→ **Given task**:
Reproduce, character for character, the rows from the line containing "Click the My Tasks checkbox icon" through the line containing "click(x=1527, y=26)", including both of those lines.

→ **Data for this exercise**:
--

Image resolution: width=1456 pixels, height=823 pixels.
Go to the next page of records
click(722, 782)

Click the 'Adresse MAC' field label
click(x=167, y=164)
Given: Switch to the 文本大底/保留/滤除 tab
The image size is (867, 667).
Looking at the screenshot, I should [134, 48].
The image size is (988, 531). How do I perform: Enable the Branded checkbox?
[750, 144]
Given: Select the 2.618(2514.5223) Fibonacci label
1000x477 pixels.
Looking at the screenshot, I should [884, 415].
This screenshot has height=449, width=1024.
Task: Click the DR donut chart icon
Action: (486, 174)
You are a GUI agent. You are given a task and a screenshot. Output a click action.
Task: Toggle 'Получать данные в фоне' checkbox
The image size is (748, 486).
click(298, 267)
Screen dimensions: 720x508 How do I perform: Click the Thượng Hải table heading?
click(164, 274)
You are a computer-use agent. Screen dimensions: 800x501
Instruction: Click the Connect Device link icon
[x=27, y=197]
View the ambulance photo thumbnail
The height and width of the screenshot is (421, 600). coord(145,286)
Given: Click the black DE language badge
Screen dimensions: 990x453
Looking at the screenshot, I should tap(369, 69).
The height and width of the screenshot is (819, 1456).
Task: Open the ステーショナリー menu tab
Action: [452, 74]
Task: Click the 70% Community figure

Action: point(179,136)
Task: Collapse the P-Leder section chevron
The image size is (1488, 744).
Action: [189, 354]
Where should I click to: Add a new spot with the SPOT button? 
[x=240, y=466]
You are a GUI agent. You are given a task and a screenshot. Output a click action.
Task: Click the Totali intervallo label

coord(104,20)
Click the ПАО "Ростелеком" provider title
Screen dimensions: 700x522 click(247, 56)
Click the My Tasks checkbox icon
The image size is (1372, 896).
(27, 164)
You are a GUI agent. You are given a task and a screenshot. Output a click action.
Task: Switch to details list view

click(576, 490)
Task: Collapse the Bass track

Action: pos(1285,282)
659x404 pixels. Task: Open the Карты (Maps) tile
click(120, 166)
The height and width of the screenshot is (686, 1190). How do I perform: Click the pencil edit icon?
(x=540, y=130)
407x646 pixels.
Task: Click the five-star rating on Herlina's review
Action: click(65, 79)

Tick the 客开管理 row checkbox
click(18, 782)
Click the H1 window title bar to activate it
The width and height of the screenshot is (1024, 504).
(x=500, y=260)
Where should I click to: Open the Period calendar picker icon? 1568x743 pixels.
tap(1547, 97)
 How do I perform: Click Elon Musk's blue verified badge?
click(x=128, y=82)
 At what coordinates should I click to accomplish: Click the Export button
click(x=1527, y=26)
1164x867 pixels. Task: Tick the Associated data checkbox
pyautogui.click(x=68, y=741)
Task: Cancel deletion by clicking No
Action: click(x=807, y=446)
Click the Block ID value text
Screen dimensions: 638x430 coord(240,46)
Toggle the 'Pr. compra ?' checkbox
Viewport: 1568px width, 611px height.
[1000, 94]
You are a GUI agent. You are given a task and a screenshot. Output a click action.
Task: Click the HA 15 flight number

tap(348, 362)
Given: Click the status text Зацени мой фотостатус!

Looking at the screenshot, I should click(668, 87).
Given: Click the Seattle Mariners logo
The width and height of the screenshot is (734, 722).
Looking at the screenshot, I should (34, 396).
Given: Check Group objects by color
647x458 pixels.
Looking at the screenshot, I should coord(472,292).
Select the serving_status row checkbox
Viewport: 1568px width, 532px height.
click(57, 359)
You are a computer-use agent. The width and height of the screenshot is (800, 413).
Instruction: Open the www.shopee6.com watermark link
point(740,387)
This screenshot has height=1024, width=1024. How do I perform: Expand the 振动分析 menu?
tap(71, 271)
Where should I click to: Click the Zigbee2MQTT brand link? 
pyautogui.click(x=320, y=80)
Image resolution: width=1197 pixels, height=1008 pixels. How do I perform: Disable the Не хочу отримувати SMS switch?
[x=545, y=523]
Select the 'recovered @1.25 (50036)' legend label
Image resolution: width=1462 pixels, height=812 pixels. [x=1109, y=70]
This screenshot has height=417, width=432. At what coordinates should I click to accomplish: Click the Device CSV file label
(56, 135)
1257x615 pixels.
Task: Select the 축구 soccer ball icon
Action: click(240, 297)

--

→ **Result**:
Click the My Tasks checkbox icon
The image size is (1372, 896).
(27, 164)
You are a GUI agent. You are given a task and a screenshot. Output a click action.
Task: Switch to details list view

click(576, 490)
Task: Collapse the Bass track

Action: pos(1285,282)
659x404 pixels. Task: Open the Карты (Maps) tile
click(120, 166)
The height and width of the screenshot is (686, 1190). How do I perform: Click the pencil edit icon?
(x=540, y=130)
407x646 pixels.
Task: Click the five-star rating on Herlina's review
Action: click(65, 79)

Tick the 客开管理 row checkbox
click(18, 782)
Click the H1 window title bar to activate it
The width and height of the screenshot is (1024, 504).
(x=500, y=260)
Where should I click to: Open the Period calendar picker icon? 1568x743 pixels.
tap(1547, 97)
 How do I perform: Click Elon Musk's blue verified badge?
click(x=128, y=82)
 At what coordinates should I click to accomplish: Click the Export button
click(x=1527, y=26)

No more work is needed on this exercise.